Gravidanza, i bimbi nati da parto pretermine più a rischio di deficit da attenzione
I bimbi che nascono con qualche settimana di anticipo per un parto pretermine sono più a rischio di sviluppare disturbi da deficit di attenzione e iperattività (Adhd). Lo evidenzia uno studio della Rutgers University, pubblicato sul Journal of Pediatrics. La ricerca ha analizzato i dati riguardanti circa 1.400 bambini nati negli Stati Uniti tra il 1998 e il 2000 e in un follow up a 9 anni li ha incrociati con gli elementi emersi dalle interviste con le madri e gli insegnati, ai quali stato chiesto di valutare i propri studenti utilizzando una scala di valutazione che include sintomi di iperattività, Adhd, comportamento oppositivo e problemi cognitivi o disattenzione.
L’analisi ha fatto emergere che i bambini nati a 37-38 settimane avevano punteggi significativamente più alti nelle scale di valutazione degli insegnanti per iperattività, Adhd e problemi cognitivi o disattenzione rispetto ai bambini a 39-41 settimane.
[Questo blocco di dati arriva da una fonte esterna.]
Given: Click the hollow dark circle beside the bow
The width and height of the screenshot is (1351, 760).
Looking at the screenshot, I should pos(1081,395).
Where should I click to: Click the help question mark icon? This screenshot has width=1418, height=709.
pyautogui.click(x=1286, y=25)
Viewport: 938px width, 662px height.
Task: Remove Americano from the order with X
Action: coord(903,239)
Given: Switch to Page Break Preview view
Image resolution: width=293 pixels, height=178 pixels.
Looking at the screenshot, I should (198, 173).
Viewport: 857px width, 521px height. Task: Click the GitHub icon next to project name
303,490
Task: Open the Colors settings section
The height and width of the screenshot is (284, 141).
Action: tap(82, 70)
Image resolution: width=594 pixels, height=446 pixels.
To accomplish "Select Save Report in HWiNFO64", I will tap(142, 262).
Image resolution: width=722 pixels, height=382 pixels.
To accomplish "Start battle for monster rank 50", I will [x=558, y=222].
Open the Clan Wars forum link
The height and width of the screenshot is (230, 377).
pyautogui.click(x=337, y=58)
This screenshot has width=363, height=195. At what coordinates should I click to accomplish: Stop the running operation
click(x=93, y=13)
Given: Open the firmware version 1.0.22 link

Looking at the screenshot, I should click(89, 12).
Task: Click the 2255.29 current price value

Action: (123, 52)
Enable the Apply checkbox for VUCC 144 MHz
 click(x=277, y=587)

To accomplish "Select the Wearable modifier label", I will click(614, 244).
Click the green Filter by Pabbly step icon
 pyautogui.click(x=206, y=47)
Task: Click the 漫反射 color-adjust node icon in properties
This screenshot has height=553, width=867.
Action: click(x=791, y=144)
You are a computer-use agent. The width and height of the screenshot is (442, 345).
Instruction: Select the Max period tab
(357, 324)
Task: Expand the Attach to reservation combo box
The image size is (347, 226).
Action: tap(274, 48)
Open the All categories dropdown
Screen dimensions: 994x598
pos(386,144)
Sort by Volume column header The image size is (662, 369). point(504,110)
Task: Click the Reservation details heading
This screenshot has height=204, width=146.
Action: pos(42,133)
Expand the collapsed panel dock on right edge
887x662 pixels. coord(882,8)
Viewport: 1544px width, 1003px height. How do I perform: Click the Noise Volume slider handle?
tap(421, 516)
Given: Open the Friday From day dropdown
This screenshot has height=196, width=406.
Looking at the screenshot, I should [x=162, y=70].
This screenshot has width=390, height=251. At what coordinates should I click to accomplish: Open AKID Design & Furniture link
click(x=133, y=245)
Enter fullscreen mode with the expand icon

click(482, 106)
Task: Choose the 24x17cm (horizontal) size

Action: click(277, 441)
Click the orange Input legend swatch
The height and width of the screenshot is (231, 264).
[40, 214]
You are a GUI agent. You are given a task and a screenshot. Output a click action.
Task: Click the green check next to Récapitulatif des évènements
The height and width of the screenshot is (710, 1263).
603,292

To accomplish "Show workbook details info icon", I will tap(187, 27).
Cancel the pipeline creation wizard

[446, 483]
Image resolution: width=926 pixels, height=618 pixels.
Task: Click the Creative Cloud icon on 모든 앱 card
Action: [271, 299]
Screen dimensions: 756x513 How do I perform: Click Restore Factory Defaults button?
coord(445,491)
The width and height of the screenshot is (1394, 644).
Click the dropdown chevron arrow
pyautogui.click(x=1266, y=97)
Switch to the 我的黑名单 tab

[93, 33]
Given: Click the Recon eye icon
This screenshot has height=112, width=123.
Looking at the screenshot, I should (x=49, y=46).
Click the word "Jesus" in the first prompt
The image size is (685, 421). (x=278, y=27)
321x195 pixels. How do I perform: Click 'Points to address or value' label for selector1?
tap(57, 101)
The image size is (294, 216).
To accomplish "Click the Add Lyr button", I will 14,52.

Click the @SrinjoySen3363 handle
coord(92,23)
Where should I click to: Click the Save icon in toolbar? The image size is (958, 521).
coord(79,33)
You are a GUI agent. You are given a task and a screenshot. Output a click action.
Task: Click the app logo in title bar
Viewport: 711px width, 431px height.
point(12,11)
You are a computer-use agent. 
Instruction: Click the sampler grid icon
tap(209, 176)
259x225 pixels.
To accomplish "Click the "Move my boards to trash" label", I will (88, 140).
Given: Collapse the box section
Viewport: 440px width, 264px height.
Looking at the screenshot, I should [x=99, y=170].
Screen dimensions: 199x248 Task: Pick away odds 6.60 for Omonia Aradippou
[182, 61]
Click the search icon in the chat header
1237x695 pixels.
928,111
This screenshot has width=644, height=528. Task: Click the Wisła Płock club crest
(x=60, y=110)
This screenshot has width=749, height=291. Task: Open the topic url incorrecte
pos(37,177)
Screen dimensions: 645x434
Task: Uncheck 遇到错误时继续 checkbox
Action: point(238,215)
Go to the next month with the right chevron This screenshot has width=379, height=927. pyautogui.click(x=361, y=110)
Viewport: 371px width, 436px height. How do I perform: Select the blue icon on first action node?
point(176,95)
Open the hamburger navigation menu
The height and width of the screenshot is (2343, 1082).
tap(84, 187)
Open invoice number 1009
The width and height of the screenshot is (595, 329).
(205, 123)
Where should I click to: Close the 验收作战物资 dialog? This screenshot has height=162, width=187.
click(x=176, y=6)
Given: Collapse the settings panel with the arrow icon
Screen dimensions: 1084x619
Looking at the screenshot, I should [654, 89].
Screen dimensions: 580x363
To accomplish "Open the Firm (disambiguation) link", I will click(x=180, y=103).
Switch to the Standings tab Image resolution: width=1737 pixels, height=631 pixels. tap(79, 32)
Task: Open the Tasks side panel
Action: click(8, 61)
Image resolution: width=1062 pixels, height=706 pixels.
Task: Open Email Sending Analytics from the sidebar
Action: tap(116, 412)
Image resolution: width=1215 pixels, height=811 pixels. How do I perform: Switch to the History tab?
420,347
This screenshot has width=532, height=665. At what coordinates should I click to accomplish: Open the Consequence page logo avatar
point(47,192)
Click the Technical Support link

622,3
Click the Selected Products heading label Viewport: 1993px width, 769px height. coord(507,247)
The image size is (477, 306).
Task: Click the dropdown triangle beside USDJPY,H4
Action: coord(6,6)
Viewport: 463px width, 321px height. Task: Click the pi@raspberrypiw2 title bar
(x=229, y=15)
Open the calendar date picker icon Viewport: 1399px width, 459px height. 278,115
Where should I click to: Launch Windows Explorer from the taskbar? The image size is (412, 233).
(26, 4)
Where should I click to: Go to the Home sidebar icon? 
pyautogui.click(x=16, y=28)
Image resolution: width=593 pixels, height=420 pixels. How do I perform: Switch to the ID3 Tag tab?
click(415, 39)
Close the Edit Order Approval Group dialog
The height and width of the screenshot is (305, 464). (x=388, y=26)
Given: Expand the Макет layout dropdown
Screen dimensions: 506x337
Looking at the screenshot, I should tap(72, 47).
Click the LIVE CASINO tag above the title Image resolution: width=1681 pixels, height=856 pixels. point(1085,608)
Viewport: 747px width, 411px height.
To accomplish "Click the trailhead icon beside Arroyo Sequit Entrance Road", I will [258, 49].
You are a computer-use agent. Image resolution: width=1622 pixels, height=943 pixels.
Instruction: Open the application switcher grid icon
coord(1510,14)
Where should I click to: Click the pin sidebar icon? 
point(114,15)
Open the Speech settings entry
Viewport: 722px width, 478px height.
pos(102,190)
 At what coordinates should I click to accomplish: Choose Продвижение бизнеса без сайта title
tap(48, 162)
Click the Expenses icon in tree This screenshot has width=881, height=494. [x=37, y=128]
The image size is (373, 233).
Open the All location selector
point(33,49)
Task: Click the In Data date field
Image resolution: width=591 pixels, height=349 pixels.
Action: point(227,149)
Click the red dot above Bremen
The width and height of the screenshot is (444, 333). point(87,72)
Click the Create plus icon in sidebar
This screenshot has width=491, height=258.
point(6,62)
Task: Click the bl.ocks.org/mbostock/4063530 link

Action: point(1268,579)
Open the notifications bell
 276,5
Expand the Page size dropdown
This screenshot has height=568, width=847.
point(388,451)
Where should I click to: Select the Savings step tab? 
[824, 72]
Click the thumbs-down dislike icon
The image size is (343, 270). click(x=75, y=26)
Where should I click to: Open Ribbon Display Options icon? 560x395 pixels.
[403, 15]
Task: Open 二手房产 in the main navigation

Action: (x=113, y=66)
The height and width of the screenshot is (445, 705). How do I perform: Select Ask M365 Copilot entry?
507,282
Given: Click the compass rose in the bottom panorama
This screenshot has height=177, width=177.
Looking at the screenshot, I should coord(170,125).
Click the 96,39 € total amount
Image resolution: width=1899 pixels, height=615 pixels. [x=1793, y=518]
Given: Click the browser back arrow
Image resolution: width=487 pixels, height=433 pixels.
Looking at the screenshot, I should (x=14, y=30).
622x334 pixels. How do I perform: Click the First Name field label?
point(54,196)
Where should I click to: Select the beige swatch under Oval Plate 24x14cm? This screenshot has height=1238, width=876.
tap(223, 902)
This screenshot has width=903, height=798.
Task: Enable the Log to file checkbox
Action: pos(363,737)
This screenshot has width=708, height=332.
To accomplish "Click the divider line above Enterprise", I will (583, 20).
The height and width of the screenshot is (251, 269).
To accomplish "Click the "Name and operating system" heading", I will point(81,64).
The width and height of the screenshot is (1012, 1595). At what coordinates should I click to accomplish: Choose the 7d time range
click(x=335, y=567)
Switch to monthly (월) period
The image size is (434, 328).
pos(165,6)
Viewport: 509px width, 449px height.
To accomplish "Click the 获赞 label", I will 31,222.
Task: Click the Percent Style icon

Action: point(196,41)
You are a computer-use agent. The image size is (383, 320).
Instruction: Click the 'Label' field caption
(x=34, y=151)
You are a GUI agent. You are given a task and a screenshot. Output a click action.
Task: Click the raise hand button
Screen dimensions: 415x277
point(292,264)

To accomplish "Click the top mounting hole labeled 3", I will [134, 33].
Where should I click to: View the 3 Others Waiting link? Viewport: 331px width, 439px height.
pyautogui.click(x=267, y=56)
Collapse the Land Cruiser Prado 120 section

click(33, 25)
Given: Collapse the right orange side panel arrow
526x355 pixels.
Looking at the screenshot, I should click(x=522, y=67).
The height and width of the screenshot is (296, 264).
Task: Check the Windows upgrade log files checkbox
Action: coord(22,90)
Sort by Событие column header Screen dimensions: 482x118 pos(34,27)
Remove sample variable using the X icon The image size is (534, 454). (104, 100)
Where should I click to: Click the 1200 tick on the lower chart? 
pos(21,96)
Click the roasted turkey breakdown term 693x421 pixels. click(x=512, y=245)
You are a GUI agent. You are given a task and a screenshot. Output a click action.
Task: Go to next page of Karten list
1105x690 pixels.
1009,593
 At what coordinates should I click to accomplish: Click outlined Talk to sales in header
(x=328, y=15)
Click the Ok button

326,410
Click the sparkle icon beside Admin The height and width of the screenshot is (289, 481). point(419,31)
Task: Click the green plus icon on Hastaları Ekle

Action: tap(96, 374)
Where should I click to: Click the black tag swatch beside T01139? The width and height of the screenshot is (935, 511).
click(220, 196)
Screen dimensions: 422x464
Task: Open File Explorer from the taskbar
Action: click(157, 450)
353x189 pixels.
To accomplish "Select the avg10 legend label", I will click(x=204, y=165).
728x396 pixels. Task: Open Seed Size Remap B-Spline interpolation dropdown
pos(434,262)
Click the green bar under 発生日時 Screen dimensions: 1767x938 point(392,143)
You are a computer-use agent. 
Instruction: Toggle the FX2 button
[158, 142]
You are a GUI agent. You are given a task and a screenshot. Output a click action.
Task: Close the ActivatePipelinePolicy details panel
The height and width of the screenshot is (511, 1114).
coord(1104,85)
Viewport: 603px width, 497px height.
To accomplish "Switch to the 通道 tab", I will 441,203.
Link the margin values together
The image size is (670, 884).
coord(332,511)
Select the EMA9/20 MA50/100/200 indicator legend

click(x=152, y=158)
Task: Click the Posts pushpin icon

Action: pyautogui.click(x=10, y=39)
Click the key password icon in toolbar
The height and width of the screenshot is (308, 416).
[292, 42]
In particolare, i ricercatori hanno scoperto che a ogni settimana di età gestazionale a termine in più corrispondeva una riduzione del 5-6% dei punteggi di iperattività, Adhd e problemi cognitivi. La nascita a 37-38 settimane era associata a punteggi di iperattività più alti del 23% e a punteggi Adhd più alti del 17% rispetto alla nascita tra 39 e 41 settimane.
“I risultati si aggiungono alle prove già esistenti che raccomandano di ritardare i parti elettivi almeno fino a 39 settimane di gestazione e suggeriscono che screening regolari per i sintomi dell’Adhd sono importanti per i bambini nati tra la 37 e la 38 settimana”, ha affermato Nancy E. Reichman, tra gli autori dello studio.
Ogni anno nel mondo più di un bambino su 10 nasce prima del tempo, pari a circa 15 milioni di prematuri. Un fenomeno in crescita globale da 20 anni, che varia tra 184 paesi del mondo tra il 5 e 18%. Le complicazioni di un parto prima della 37/ma settimana di gestazione sono la principale causa di morte sotto i 5 anni di età. Eppure nei 3/4 dei casi queste morti, che si stima siano arrivate a un milione nel 2015, potrebbero essere evitate con interventi già disponibili, efficaci e poco costosi. Lo ha rilevato l’Organizzazione mondiale della sanità (Oms) sul suo sito. ANSA.